Der sizilianische Staatsanwalt, Luigi Patronaggio, sprach von einer "explosiven Situation" an Bord. Es sei wichtig, die Sicherheit aller Personen an Bord des Schiffes zu garantieren. Auch der Bürgermeister von Lampedusa, Salvatore Martello, der am Montagabend an Bord des Schiffes gegangen war, erklärte sich besorgt. "Die Menschen an Bord sind verzweifelt. Viele von ihnen haben Folter während ihrer Gefangenschaft in Libyen erlitten", so der Bürgermeister der Insel. Der Bürgermeister von Palermo, Leoluca Orlando, bezeichnete die "Open Arms" als "schwimmendes Konzentrationslager".
Landung verweigert
Italien verweigert dem Schiff mit den geretteten Migranten an Bord weiter die Landung. Bereits am Sonntag waren vier Migranten ins Meer gesprungen, um zu versuchen nach Lampedusa zu schwimmen. Sie waren von Mitgliedern der Crew wieder an Bord gebracht worden.
Fast hundert Migranten befanden sich am Dienstag noch an Bord des spanischen Rettungsschiffes, das seit mehr als zweieinhalb Wochen auf See blockiert ist, weil Italien die Landegenehmigung verweigert. Am späten Montagabend hatten neun Migranten das Schiff aus Gesundheitsgründen verlassen dürfen.
Angesichts der dramatischen Lage versprach Spanien am Dienstag eine baldige Lösung für die Migranten an Bord. Die spanische Verteidigungsministerin Margarita Robles, kündigte eine Mitteilung in den "nächsten Stunden" an, wie Madrid die Situation lösen wolle. Angesichts der humanitären Notlage an Bord dürfe niemand wegschauen, sagte Robles weiter. Der italienische Innenminister Matteo Salvini kümmere sich nicht um Menschenleben, sondern nur um seinen Wahlkampf.
Mehrere Länder nehmen Flüchtlinge auf
Die spanische Regierung hatte dem Schiff eine Landung in einem Hafen der Balearischen Inseln angeboten, die NGO lehnte jedoch angesichts der prekären Lage an Bord die tagelange Fahrt nach Spanien ab.

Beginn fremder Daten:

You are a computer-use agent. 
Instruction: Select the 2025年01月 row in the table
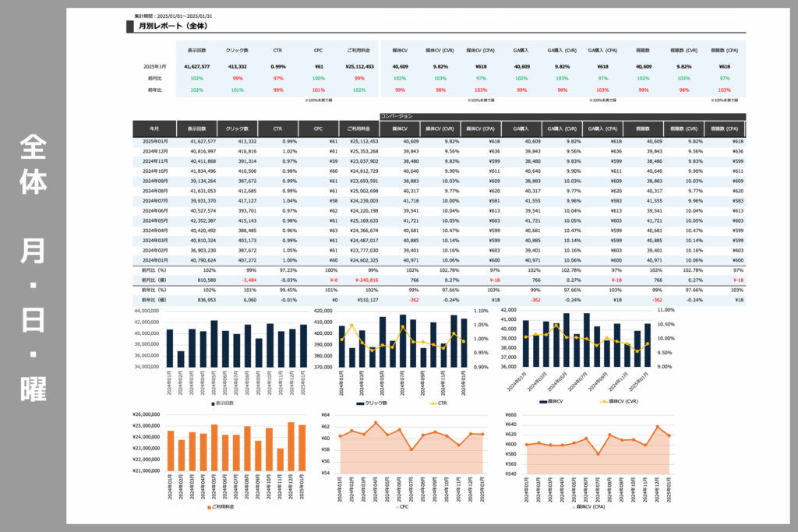[x=156, y=141]
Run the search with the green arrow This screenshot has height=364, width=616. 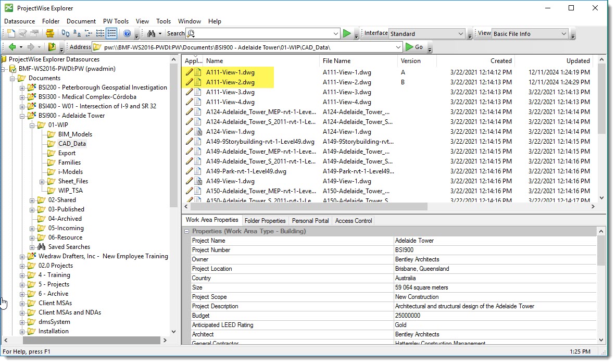[347, 33]
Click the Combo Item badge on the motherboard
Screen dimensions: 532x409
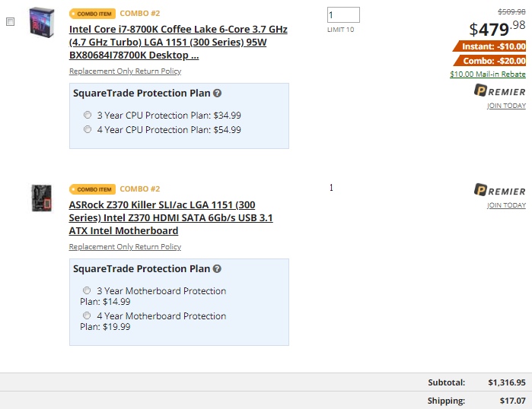click(92, 189)
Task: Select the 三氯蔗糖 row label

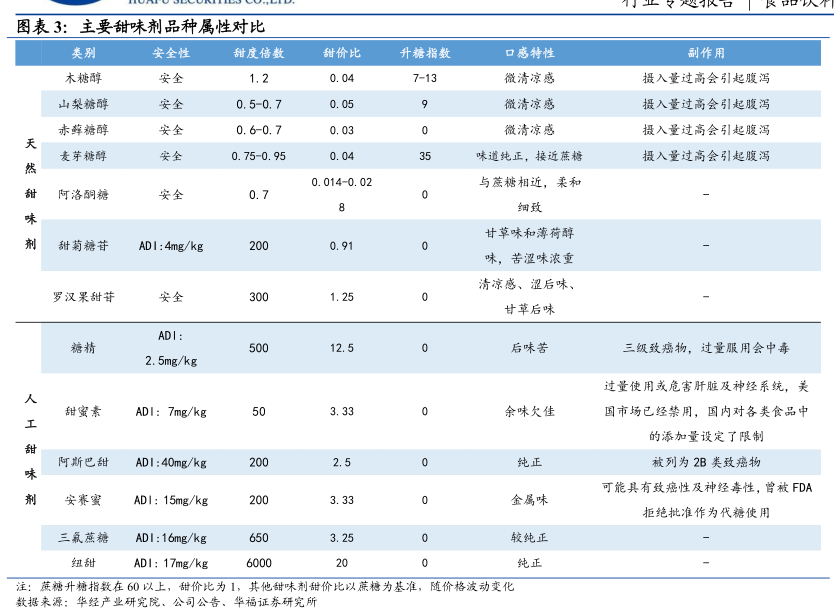Action: pos(84,537)
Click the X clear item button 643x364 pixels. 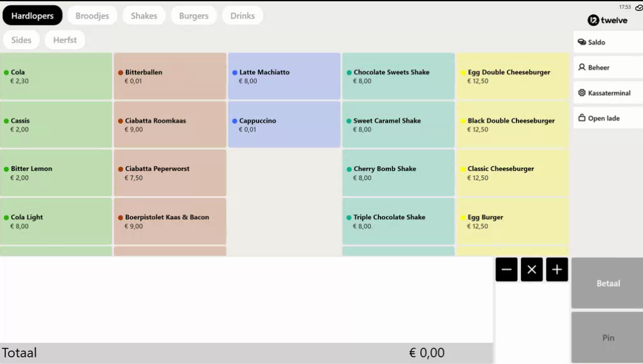[531, 269]
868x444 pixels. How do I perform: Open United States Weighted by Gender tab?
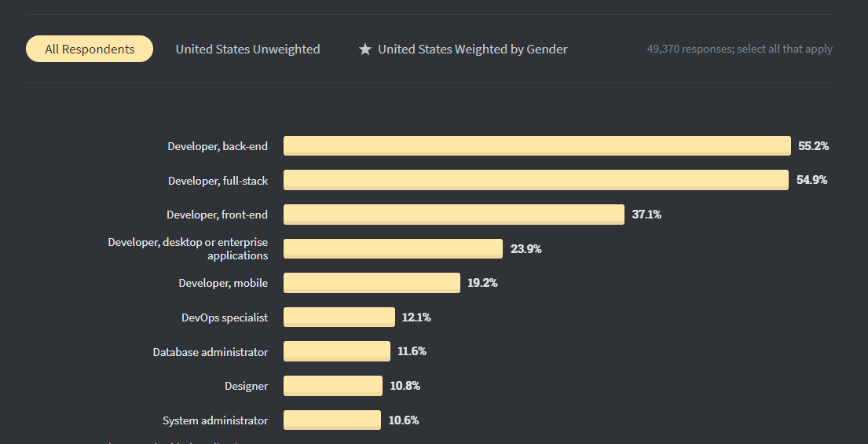(472, 49)
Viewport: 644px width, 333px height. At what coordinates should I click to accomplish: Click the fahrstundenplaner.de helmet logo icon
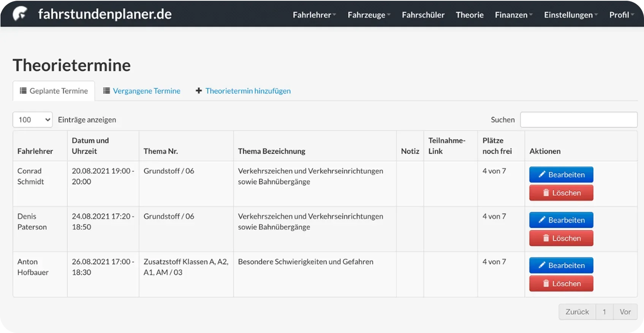pos(20,14)
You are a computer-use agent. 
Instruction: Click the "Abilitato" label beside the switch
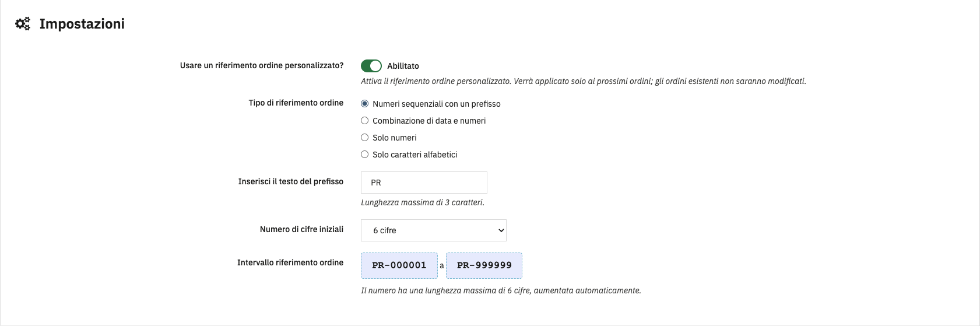pos(403,66)
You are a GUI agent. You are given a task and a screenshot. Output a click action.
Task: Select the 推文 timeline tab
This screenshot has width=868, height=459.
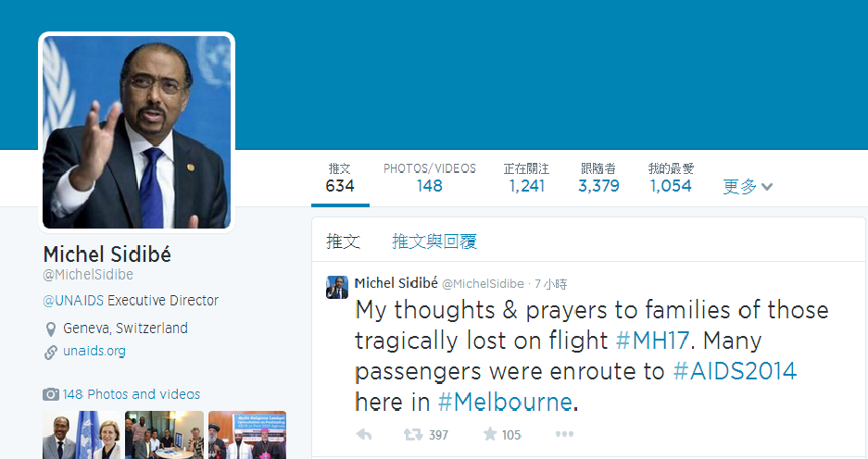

Obwohl sich mehrere europäische Länder, darunter Deutschland, zur Aufnahme von Flüchtlingen von der "Open Arms" bereit erklärt haben, will der italienische Innenminister Matteo Salvini die Migranten nicht von Bord lassen.
Der italienische Verkehrsminister Danilo Toninelli, der für die Häfen seines Landes zuständig ist, erklärte sich am Montagabend bereit, Schiffe der Küstenwache zur Verfügung zu stellen, um die "Open Arms"-Migranten nach Spanien zu führen.
Unterdessen machte die EU-Kommission Druck auf die EU-Mitgliedstaaten für eine Lösung im Fall der "Open Arms". "Wir rufen alle EU-Mitgliedstaaten und NGOs zur Zusammenarbeit auf, um den Migranten so rasch wie möglich die Landung zu ermöglichen", so EU-Kommissionssprecherin Natasha Bertaud.